The move to Southern also allowed Michael to utilize the considerable resources of the seminary to promote his love for Baptist history, especially for the eighteenth-century English Baptist theologian of the modern missionary movement—Andrew Fuller. The Andrew Fuller Centre for Reformed Evangelicalism was rebranded the Andrew Fuller Center for Baptist Studies and began to promote Baptist studies through regular conferences and publications. Chief among the center’s activities is the publication of a critical edition of the works of Andrew Fuller. The Works of Andrew Fuller, for which Haykin will serve as general editor, will total sixteen volumes and will be published by the academic publisher Walter de Gruyter. Haykin has assembled a team of respected scholars to edit the individual volumes, slated to be published over the next several years.

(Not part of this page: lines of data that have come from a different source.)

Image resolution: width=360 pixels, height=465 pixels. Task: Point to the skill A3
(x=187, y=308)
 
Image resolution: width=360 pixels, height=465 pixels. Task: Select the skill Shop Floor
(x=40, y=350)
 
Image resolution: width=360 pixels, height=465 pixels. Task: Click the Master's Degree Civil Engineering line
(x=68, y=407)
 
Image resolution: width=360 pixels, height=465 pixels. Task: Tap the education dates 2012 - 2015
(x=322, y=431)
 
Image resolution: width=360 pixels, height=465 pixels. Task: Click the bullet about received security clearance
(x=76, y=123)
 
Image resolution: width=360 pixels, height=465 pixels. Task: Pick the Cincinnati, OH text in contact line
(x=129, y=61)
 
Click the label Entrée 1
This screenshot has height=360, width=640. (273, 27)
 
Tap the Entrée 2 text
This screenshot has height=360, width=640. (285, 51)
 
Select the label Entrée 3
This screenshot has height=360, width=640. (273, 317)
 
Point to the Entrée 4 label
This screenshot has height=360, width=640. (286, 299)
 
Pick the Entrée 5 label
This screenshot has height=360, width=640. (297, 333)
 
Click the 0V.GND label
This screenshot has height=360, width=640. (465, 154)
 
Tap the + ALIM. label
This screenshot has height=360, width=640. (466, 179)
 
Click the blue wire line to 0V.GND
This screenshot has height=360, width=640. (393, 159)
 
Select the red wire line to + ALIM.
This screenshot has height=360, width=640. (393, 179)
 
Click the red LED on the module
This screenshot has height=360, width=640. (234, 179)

This is an extract from A pure flame of devotion: the history of Christian Spirituality (Essays in honour of Michael A.G. Haykin) (On sale!)

[1] Steve Tally, Almost America: From the Colonists to Clinton: A “What If” History of the U.S. (New York: HarperCollins, 2000).
[2] Michael A.G. Haykin, Rediscovering the Church Fathers: Who They Were and How They Shaped the Church (Wheaton: Crossway, 2011), 150.
[3] Michael A.G. Haykin, The Spirit of God: The Exegesis of 1 and 2 Corinthians in the Pneumatomachian Controversy of the Fourth Century (Leiden: Brill, 1994).
[4] Haykin, Rediscovering the Church Fathers, 151.
[5] Michael A.G. Haykin, The Empire of the Holy Spirit (Memphis: BorderStone Press, 2010), i; New edition forthcoming by H&E Publishing.
[6] Jeff Robinson, “SBTS appoints renowned early church scholar to faculty,” May 14, 2007 (http://news.sbts.edu/2007/05/14/sbts-appoints-renowned-early-churchscholar-to-faculty/; accessed August 5, 2013).
[7] Andrew Fuller, A Heart for Missions: The Classic Memoir of Samuel Pearce (Birmingham: Solid Ground Christian Books, 2006), 171.